Element lookup records:
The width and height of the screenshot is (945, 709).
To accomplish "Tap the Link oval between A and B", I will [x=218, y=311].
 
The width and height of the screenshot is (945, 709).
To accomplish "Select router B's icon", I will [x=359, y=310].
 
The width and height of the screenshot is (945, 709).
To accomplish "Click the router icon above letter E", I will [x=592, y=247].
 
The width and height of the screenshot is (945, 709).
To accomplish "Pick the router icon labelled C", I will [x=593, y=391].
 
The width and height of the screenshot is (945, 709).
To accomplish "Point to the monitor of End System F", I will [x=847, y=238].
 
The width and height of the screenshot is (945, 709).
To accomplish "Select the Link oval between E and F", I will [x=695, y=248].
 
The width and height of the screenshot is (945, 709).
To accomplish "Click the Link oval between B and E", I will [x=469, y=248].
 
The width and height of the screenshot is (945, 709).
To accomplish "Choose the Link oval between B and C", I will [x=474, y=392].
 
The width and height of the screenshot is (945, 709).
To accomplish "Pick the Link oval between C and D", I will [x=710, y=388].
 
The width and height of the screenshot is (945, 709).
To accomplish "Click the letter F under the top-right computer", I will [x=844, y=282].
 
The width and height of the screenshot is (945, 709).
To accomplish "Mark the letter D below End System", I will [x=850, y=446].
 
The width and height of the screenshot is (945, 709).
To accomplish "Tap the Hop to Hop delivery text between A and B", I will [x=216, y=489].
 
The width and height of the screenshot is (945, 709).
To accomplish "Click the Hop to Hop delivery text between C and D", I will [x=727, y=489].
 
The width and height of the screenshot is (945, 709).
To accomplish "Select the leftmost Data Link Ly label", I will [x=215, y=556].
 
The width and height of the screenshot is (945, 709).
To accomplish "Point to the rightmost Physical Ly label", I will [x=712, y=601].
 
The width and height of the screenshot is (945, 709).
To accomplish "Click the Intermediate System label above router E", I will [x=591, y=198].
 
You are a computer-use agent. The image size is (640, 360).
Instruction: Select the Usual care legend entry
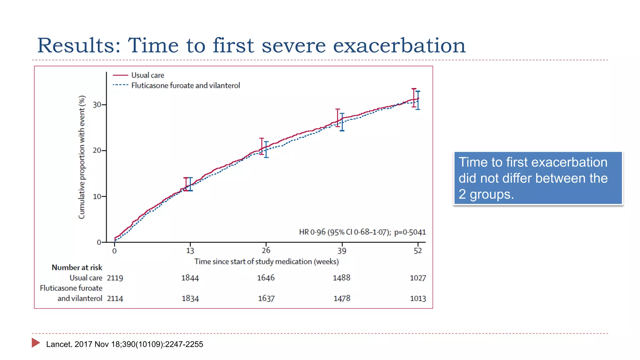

Goal:
Swap "Link oval" for "Link ellipse" everywhere it occurs in the lines above, and give all the lines again with nothing else altered. Leave the pictures out.

Exercise response:
The width and height of the screenshot is (945, 709).
To accomplish "Tap the Link ellipse between A and B", I will [x=218, y=311].
 
The width and height of the screenshot is (945, 709).
To accomplish "Select router B's icon", I will [x=359, y=310].
 
The width and height of the screenshot is (945, 709).
To accomplish "Click the router icon above letter E", I will [x=592, y=247].
 
The width and height of the screenshot is (945, 709).
To accomplish "Pick the router icon labelled C", I will [x=593, y=391].
 
The width and height of the screenshot is (945, 709).
To accomplish "Point to the monitor of End System F", I will [x=847, y=238].
 
The width and height of the screenshot is (945, 709).
To accomplish "Select the Link ellipse between E and F", I will [x=695, y=248].
 
The width and height of the screenshot is (945, 709).
To accomplish "Click the Link ellipse between B and E", I will [x=469, y=248].
 
The width and height of the screenshot is (945, 709).
To accomplish "Choose the Link ellipse between B and C", I will [x=474, y=392].
 
The width and height of the screenshot is (945, 709).
To accomplish "Pick the Link ellipse between C and D", I will [x=710, y=388].
 
The width and height of the screenshot is (945, 709).
To accomplish "Click the letter F under the top-right computer", I will [x=844, y=282].
 
The width and height of the screenshot is (945, 709).
To accomplish "Mark the letter D below End System", I will [x=850, y=446].
 
The width and height of the screenshot is (945, 709).
To accomplish "Tap the Hop to Hop delivery text between A and B", I will [x=216, y=489].
 
The width and height of the screenshot is (945, 709).
To accomplish "Click the Hop to Hop delivery text between C and D", I will [x=727, y=489].
 
The width and height of the screenshot is (945, 709).
To accomplish "Select the leftmost Data Link Ly label", I will [x=215, y=556].
 
The width and height of the screenshot is (945, 709).
To accomplish "Point to the rightmost Physical Ly label", I will [x=712, y=601].
 
The width and height of the screenshot is (945, 709).
To accomplish "Click the Intermediate System label above router E", I will [x=591, y=198].
 
You are a computer-use agent. The image size is (640, 360).
Instruction: Select the Usual care legend entry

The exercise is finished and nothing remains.